### [Provided passage]
>>>

Ferdinand Lassalle (; 11 April 1825 – 31 August 1864) was a Prussian-German jurist, philosopher, socialist and political activist best remembered as the initiator of the social democratic movement in Germany. "Lassalle was the first man in Germany, the first in Europe, who succeeded in organising a party of socialist action", or, as Rosa Luxemburg put it: "Lassalle managed to wrestle from history in two years of flaming agitation what needed many decades to come about." As agitator he coined the terms night-watchman state and iron law of wages.

Biography

Early life 
Lassalle was born Ferdinand Johann Gottlieb Lassal on 11 April 1825 in Breslau, Silesia (now Wrocław, Poland). His father Heyman Lassal was a Jewish silk merchant and intended his son for a business career, sending him to the commercial school at Leipzig. However, Lassalle soon transferred to university, studying first in the University of Breslau and later at the University of Berlin. There, Lassalle studied philology and philosophy and became a devotee of the philosophical system of Georg Hegel. Lassalle changed his name at a young age to disassociate himself from Judaism.

Lassalle passed his university examinations with distinction in 1845 and thereafter traveled to Paris to write a book on Heraclitus. There, Lassalle met the poet Heinrich Heine, who wrote of his intense young friend in 1846: "I have found in no one so much passion and clearness of intellect united in action. You have good right to be audacious – we others only usurp this divine right, this heavenly privilege".

Back in Berlin to work on his book, Lassalle met Countess Sophie von Hatzfeldt, a woman in her early 40s who had been separated from her husband of many years and who had an ongoing dispute with him regarding the disposition of the couple's property. Lassalle volunteered himself to her cause and the offer was readily accepted. Lassalle first challenged her husband to a duel, but his challenge was rejected.

An eight-year legal battle followed in which Lassalle defended Countess von Hatzfeldt's interests in 36 different courtrooms. Ultimately, a settlement was made in her favor, bringing her a substantial fortune. In her gratitude, she agreed to pay Lassalle an annual income of 5,000 thalers (about £750) for the rest of his life.

1848 Revolution and its aftermath 
Lassalle was a committed socialist from an early age. During the German Revolutions of 1848, he spoke at public meetings in favor of the revolutionary-democratic cause and urged the citizens of Düsseldorf to prepare themselves for armed resistance in advance of the violence that was expected after the decision of the Prussian government to dissolve the National Assembly. Lassalle was subsequently arrested for his involvement in this activity and he was charged with inciting armed opposition to the state.

Although Lassalle was acquitted of this serious charge, he was kept in prison until he could be tried on a lesser charge of inciting resistance against public officials. He was convicted of this lesser charge and the 23-year-old Lassalle served a sentence of six months in prison.

<<<

### [Tasks to perform]
1. Please condense the paragraph of the Lassalle biography beginning "An eight-year legal battle followed" into a short bulleted list that keeps its main facts.
2. Carry on the Lassalle biography from its last sentence, in the same style.

### [Information supplied]

>>>

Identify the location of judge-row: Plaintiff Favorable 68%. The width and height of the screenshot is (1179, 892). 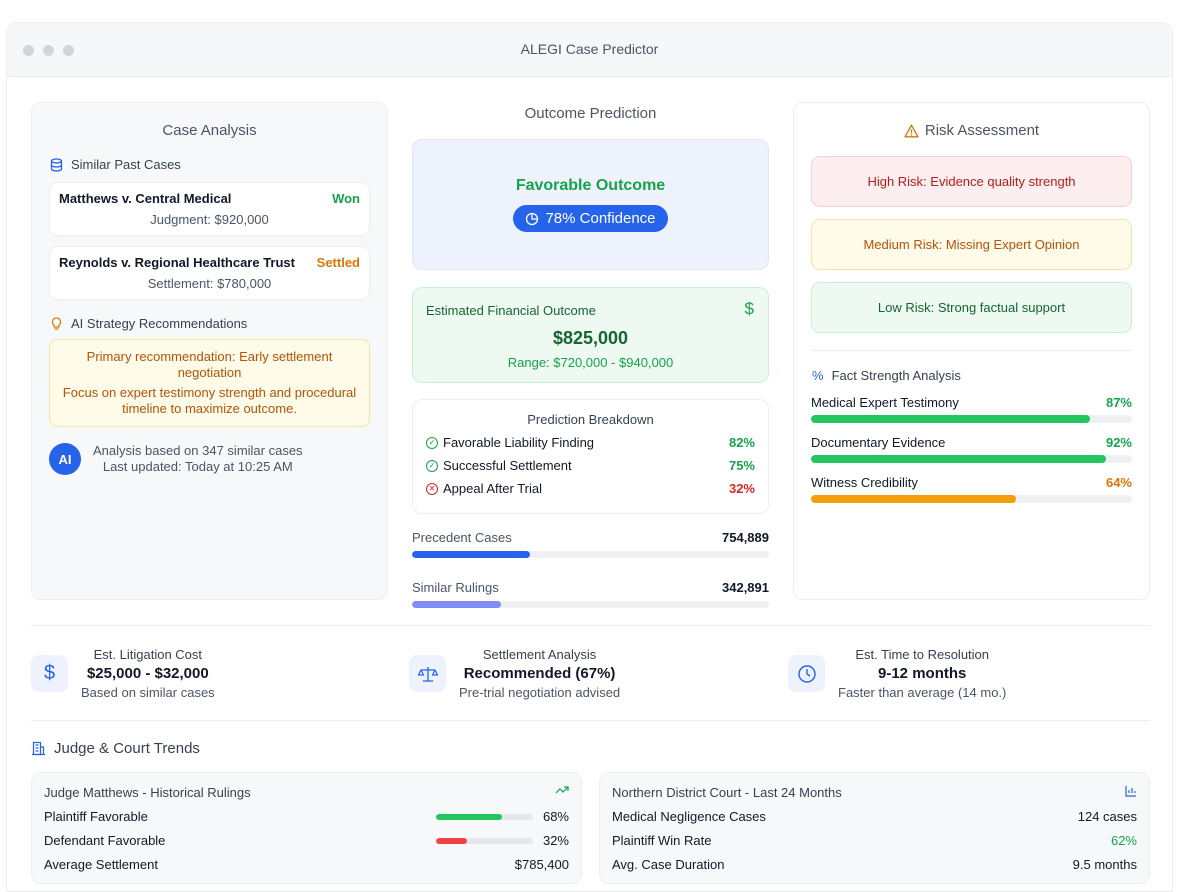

<<<

### [Answers by item number]
1.
- Lassalle represented Countess von Hatzfeldt in an eight-year legal battle across 36 courtrooms.
- The case was settled in her favor, bringing her a substantial fortune.
- Grateful, she agreed to pay him 5,000 thalers (about £750) a year for life.

2.
Banned from residence in Berlin in the aftermath of his conviction, Lassalle moved to the Rhineland, where he continued to pursue the lawsuit of the Countess von Hatzfeldt (settled in 1854) and finished his work on the philosophy of Heraclitus, (completed in 1857 and published in two volumes the following year). Reaction to the book was mixed as some declared the work seminal while others, including Karl Marx, considered it a mere recitation of Hegelian axioms. However, even the book's detractors had to admire the scope of the work and the publication gave Lassalle lasting status among German intellectuals.

During this period, Lassalle was not politically active, although he remained interested in labor affairs. He left his legal practice and philosophy in favor of drama, authoring a play called Franz von Sickingen, a Historical Tragedy. Sent anonymously to the Royal Theatre, the play was rejected by a manager, causing Lassalle to publish it under his own name in 1859. The work was characterized by Edward Bernstein, an early and sympathetic biographer, as awkward and prone to excessive oratory, unsuited for the stage despite several effective scenes.

Lassalle wanted to live in Berlin and despite the ban in 1859 made his return disguised as a wagon driver. Lassalle appealed to his friend, the aging scholar Alexander von Humboldt, to intercede on his behalf before the king to rescind the ban and allow his return. The appeal was successful and Lassalle was again officially allowed to live in the Prussian capital.

Lassalle avoided revolutionary activity for several years thereafter. He became a political commentator and wrote a short book on the war in Italy in which he warned Prussia against rushing to the aid of the Austrian Empire in its war with France. Lassalle followed this with a larger work on legal theory, published in two volumes in 1861 as Das System der erworbenen Rechte (The System of Acquired Rights). According to Bernstein, Lassalle wanted the book "to establish a legal and scientific principle which shall once for all determine under what circumstances, and how far laws may be retroactive without violating the idea of right itself"; that is, determining the circumstances under which laws may be made retroactive when they come into conflict with previously established laws.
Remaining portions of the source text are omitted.